:: Work required ::
Copy the following records word for word, leaving out the pictures.

:: Records for this exercise ::
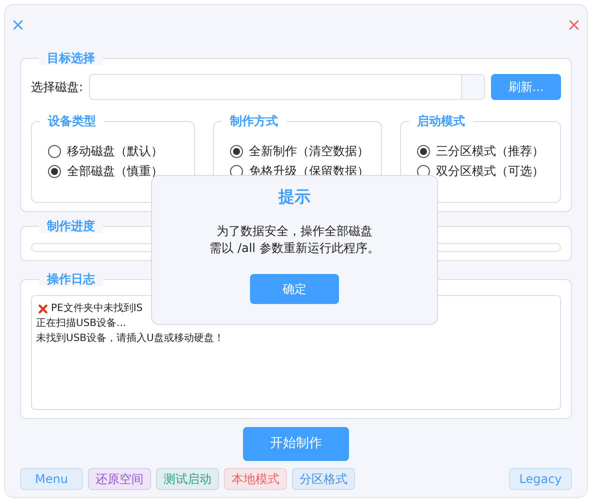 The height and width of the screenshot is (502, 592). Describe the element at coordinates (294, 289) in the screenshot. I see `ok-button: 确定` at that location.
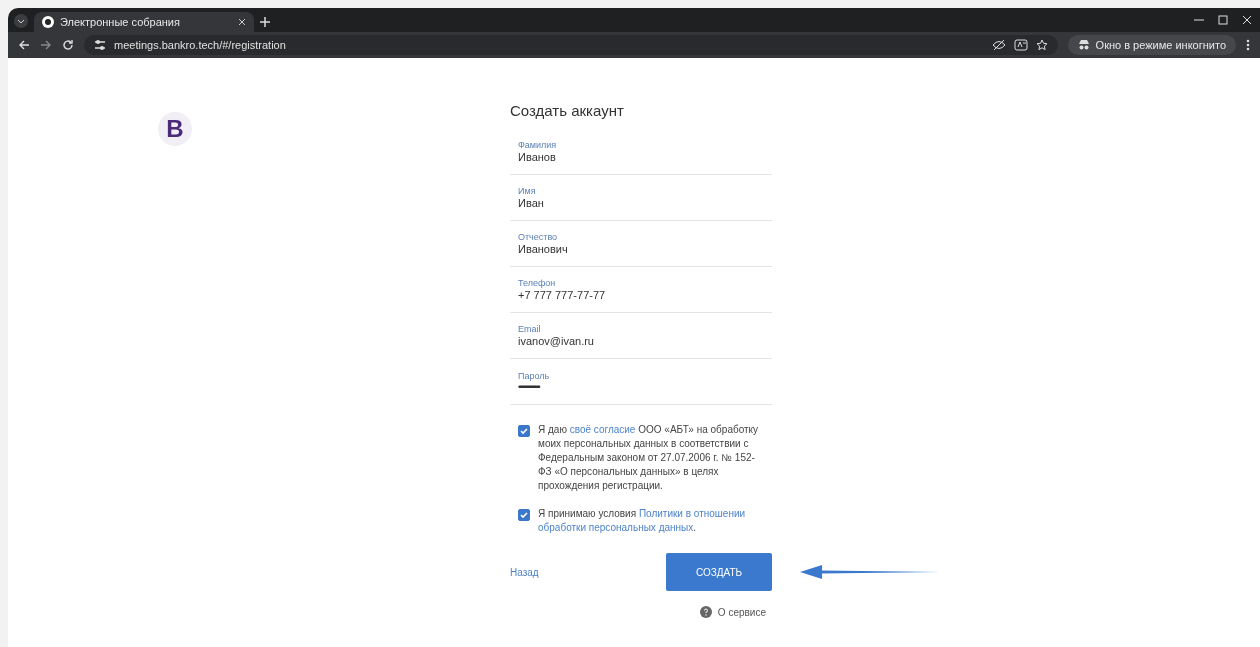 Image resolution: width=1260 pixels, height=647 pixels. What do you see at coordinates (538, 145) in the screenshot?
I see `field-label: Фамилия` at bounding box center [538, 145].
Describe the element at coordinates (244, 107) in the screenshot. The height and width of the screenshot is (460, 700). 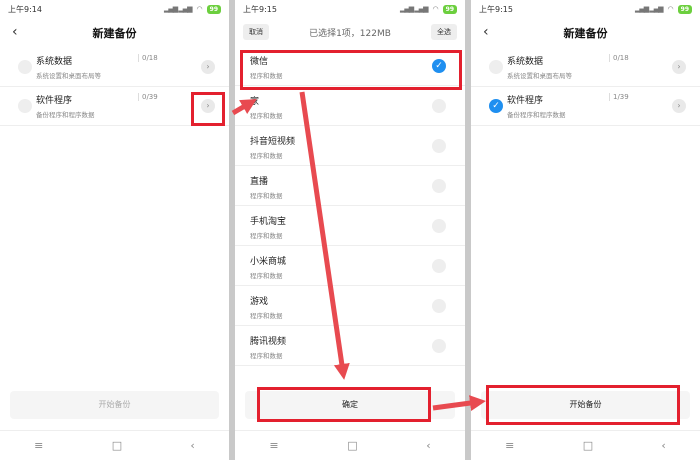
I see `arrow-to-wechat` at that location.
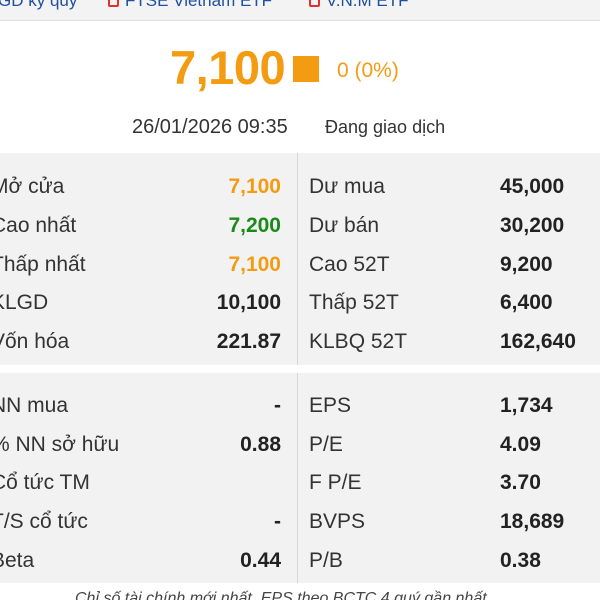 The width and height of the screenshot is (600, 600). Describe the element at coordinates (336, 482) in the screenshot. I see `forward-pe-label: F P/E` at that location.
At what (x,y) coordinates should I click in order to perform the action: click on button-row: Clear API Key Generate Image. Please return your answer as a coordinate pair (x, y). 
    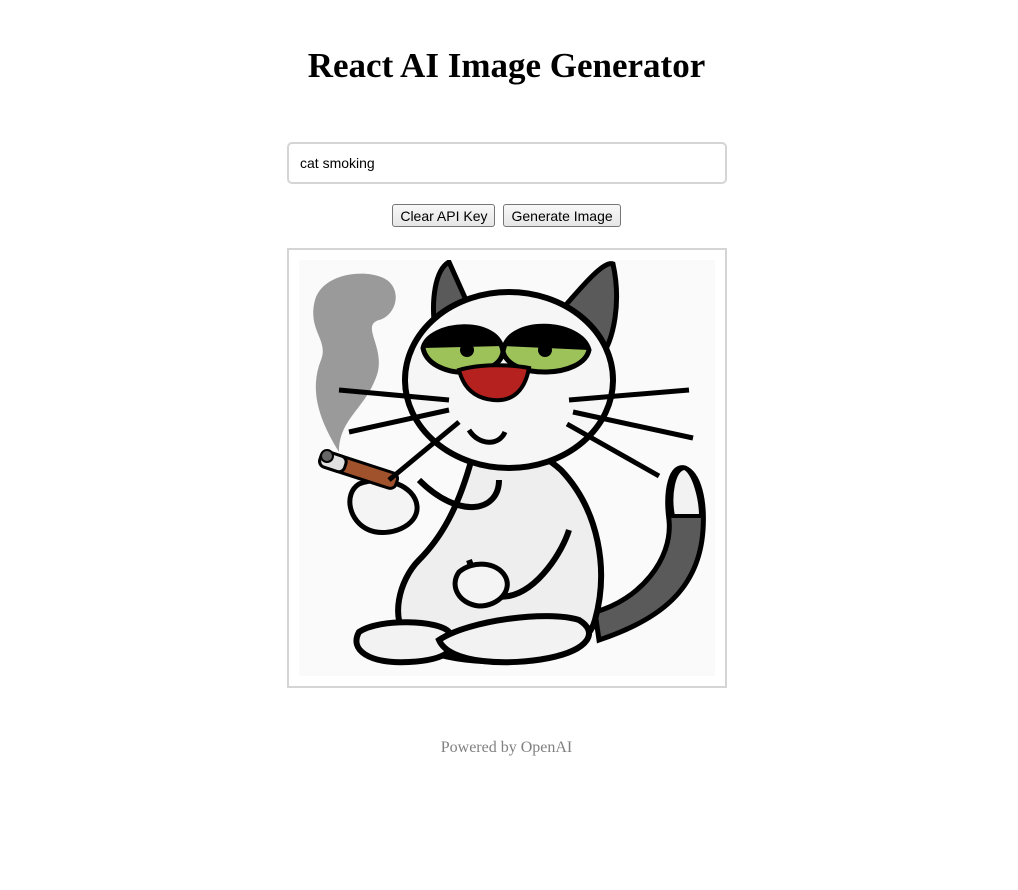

:: Exercise output ::
 The height and width of the screenshot is (502, 592). Describe the element at coordinates (294, 289) in the screenshot. I see `ok-button: 确定` at that location.
 Image resolution: width=1260 pixels, height=647 pixels. What do you see at coordinates (538, 145) in the screenshot?
I see `field-label: Фамилия` at bounding box center [538, 145].
Describe the element at coordinates (244, 107) in the screenshot. The height and width of the screenshot is (460, 700). 
I see `arrow-to-wechat` at that location.
 The width and height of the screenshot is (600, 600). Describe the element at coordinates (336, 482) in the screenshot. I see `forward-pe-label: F P/E` at that location.
At what (x,y) coordinates should I click in order to perform the action: click on button-row: Clear API Key Generate Image. Please return your answer as a coordinate pair (x, y). 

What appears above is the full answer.